We'll explore the interaction between wildfire and wildlife.
A company scientist with the post burn area to better understand the fire's impact and will journey to the Chiricahua mountains to see how vegetation there has changed since a massive wildfire in 2011 and what that might mean for the Santa Catalina.
Welcome to Arizona illustrated, I'm Tom McNamara.
This year, the Rocky Mountain Southwest chapter of the National Academy of Television Arts and Sciences recognized Arizona illustrated with an Emmy Award for the Best Magazine Program.
The winning episode focused on an event that captivated southern Arizonans.
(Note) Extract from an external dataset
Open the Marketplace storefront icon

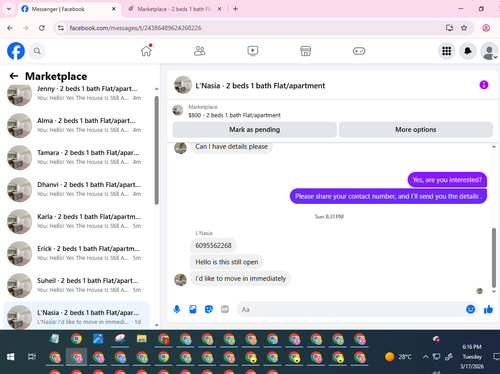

Here's a look back at that program.
Understanding the Bighorn Fire.
On the evening of June fifth, Lightning struck Big Horn Mountain in the Santa Catalina Mountains north of Tucson.
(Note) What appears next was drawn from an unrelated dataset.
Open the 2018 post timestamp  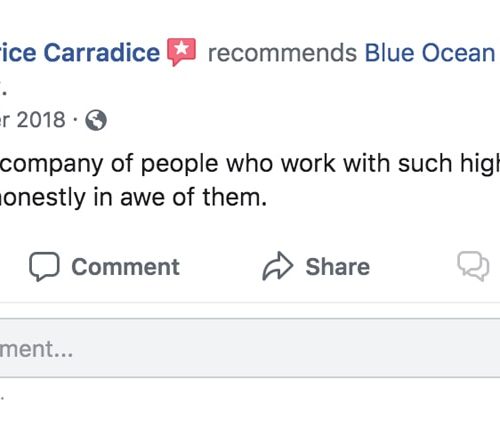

The Bighorn Fire had begun to burn over the next 48 days.
The fire raged the entire mountain range, burning down into Pima Finger Rock Espero and Upper Sabino canyons at times threatening homes and forcing people to evacuate around Oro Valley and the Catalina foothills.
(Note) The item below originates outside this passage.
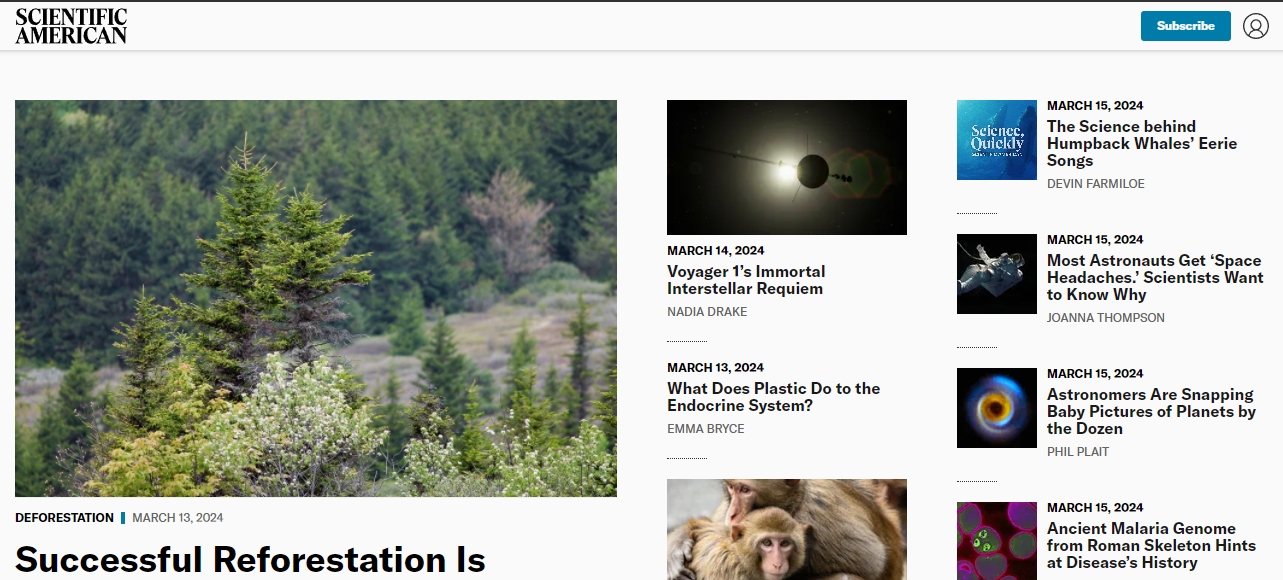Open the glowing planet disk thumbnail
The width and height of the screenshot is (1283, 580).
pos(997,408)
It continued to grow and spread, burning just below and then around Mount Lemmon, then into the grasslands in the foothills north and east of the range through the efforts of nearly 1000 personnel, thousands of gallons of fire retardant water and a little rainfall.
The fire was declared 100% contained on July 23rd, 2020, having burned nearly 120,000 acres.
As we watched the Bighorn Fire burn through the Catalina Mountains, it's only natural that our first concerns would be for the firefighters safety and for the life and property of those who live near the blaze.
But what about the creatures who inhabit the mountains themselves Here is wildlife and the bighorn.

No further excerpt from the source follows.